§ **Given text**
-----

Rachel White, of Lyndhurst, told the A&T that she saw the hounds chase the buck into Eyeworth Pond near Fritham. “It looked exhausted and terrified and ducks flew up in panic as the hounds swam across the pond after the buck. It tried to reach the island in the middle and I could see its head and antlers just above the water.
“The hounds were close behind it and hunt supporters lined the bank,” she continued. “I ran round the pond to where they were and the buck came straight towards me, staggering out of the pond. Two men grabbed it, pulled it towards the track and held it down for some time before it was shot. Men were whooping and hollering as it died”.
Hunt master Christine Compton explained that instead of standing at bay, the deer went into the water. “This is a most natural thing for a hunted deer to do if there is water nearby and that day was just the same as any ordinary hunting day. I have often seen deer roll in water – it is very natural.”
She refuted the claim that the deer was held down for some time: “It came ashore and was dispatched within seconds – the whole incident was over very quickly.”
25 YEARS AGO
HAMPSHIRE has been refused an increase in police officers by Home Secretary Michael Howard, although Home Office figures show that the county is the most undermanned in Britain.
Hampshire and the Isle of Wight had asked for funding for an extra 200 officers in 1994/95. Home Office guidelines show that the County is 223 officers short of Government manning targets.
The county’s Police Authority have attempted to make the best use of the officers they have by initiating a process of civilianisation, freeing an extra 100 officers from administrative posts and putting them back onto the street.
Although the Chief Constable of Hampshire John Hoddinott said that he was “naturally disappointed” by the Home Secretary’s decision, the Chairman of the Police Authority Coun. Matthew Clarke was more direct, saying that he was “dismayed” by the news.

-----

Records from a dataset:

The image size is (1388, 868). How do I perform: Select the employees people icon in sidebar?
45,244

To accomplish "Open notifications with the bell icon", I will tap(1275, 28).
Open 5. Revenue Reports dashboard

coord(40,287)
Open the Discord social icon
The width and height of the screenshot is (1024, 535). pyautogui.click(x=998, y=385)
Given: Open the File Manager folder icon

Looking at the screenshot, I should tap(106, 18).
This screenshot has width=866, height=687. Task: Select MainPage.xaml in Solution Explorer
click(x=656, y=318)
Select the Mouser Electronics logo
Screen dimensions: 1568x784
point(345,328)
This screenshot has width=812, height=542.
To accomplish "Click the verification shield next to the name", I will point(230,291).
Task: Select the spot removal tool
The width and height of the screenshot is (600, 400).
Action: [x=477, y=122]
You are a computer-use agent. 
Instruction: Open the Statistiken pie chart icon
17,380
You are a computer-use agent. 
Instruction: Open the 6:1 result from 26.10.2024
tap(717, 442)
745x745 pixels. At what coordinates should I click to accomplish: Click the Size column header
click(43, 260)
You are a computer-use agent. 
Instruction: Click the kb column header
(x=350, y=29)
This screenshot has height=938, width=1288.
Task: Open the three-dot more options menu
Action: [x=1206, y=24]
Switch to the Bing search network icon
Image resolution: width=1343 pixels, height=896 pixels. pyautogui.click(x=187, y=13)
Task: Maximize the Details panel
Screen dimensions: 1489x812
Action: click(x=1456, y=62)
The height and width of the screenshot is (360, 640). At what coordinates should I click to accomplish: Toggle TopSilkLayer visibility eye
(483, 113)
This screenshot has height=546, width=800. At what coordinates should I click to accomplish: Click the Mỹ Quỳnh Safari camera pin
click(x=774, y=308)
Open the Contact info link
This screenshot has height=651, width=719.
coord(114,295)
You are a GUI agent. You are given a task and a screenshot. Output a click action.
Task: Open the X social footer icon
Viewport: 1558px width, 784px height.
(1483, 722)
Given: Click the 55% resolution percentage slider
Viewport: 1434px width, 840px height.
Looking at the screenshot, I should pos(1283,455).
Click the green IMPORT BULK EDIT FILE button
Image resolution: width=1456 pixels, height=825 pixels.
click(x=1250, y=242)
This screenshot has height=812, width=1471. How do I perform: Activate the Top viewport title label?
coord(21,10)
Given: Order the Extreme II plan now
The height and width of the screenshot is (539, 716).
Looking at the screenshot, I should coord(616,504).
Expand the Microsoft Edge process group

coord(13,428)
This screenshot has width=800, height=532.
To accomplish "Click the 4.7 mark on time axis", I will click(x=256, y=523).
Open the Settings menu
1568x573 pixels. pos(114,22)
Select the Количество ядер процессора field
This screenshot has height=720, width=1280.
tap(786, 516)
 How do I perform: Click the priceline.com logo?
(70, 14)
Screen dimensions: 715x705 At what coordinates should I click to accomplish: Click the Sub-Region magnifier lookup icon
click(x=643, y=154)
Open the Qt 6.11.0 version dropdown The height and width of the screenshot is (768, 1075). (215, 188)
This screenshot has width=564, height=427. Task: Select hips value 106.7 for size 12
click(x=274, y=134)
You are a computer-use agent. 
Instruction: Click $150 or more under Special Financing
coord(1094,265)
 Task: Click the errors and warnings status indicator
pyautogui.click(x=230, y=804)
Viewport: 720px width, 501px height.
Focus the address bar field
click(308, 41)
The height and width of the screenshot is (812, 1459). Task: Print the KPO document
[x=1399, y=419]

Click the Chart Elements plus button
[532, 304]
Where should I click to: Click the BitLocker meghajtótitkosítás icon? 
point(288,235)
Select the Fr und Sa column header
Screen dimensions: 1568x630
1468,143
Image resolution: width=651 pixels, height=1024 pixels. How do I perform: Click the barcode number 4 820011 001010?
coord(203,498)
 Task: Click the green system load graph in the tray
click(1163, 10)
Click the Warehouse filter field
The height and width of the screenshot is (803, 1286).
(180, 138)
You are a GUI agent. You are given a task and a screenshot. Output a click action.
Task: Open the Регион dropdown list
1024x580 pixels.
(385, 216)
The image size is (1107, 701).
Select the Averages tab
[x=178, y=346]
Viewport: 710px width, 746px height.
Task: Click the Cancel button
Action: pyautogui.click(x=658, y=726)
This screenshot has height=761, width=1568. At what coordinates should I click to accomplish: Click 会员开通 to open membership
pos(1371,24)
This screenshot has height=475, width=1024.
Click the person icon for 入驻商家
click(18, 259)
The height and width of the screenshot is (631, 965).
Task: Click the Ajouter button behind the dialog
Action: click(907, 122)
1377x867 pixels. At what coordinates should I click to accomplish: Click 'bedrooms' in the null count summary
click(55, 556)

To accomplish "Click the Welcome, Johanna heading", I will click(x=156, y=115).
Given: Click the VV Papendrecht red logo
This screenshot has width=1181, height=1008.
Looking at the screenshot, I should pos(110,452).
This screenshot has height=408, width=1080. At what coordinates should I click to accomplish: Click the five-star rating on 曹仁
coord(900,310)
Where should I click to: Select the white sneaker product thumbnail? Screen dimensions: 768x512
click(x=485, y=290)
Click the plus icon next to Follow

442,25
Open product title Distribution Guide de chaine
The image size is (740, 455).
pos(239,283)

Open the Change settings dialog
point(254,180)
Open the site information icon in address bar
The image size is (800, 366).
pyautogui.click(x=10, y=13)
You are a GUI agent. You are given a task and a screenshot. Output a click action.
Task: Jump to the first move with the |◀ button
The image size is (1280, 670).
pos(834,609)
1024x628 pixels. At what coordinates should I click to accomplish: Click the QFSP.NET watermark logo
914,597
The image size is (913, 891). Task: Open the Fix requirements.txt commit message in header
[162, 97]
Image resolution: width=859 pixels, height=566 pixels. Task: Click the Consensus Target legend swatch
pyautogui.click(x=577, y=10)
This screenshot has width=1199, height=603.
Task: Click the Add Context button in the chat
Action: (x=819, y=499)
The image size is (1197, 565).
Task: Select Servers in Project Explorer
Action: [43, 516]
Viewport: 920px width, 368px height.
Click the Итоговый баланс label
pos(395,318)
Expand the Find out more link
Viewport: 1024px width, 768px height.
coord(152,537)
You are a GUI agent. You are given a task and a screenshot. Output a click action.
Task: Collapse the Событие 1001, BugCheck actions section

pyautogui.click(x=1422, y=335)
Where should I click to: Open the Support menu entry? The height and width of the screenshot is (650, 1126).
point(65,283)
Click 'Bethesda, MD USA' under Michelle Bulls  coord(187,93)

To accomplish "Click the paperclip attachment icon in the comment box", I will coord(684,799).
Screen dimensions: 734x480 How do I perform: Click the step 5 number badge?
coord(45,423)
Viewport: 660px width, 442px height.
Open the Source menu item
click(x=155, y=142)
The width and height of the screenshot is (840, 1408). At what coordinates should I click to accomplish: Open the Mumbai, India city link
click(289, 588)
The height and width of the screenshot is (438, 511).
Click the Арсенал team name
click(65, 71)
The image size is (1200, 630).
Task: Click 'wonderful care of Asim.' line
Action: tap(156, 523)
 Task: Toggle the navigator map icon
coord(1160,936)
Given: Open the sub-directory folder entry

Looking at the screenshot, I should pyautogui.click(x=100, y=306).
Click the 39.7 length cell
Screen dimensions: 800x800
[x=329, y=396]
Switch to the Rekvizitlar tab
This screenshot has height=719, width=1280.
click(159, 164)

-----

§ **What is asked**
- A) Summarize the newspaper excerpt in two sentences.
- B) Answer these questions from the newspaper excerpt, one per line:
(i) According to Rachel White, what did the buck try to reach in the pond?
(ii) Hampshire and the Isle of Wight asked for funding for how many extra officers in 1994/95?
(iii) How many officers did the civilianisation process free from administrative posts?
- C) Please reproduce the newspaper excerpt from "Hunt master Christine" up to and including "Government manning targets.", substituting "stag" for "deer".

§ **Written answers**
- A) Rachel White described hounds chasing an exhausted buck into Eyeworth Pond, where two men held it down before it was shot. Hunt master Christine Compton said that going into water was natural for a hunted deer and that it was dispatched within seconds, and a separate item from 25 years ago reported that Home Secretary Michael Howard refused Hampshire more police officers even though Home Office figures showed it was the most undermanned county in Britain.

- B)
(i) The island in the middle of the pond.
(ii) An extra 200 officers.
(iii) An extra 100 officers.

- C)
Hunt master Christine Compton explained that instead of standing at bay, the stag went into the water. “This is a most natural thing for a hunted stag to do if there is water nearby and that day was just the same as any ordinary hunting day. I have often seen stag roll in water – it is very natural.”
She refuted the claim that the stag was held down for some time: “It came ashore and was dispatched within seconds – the whole incident was over very quickly.”
25 YEARS AGO
HAMPSHIRE has been refused an increase in police officers by Home Secretary Michael Howard, although Home Office figures show that the county is the most undermanned in Britain.
Hampshire and the Isle of Wight had asked for funding for an extra 200 officers in 1994/95. Home Office guidelines show that the County is 223 officers short of Government manning targets.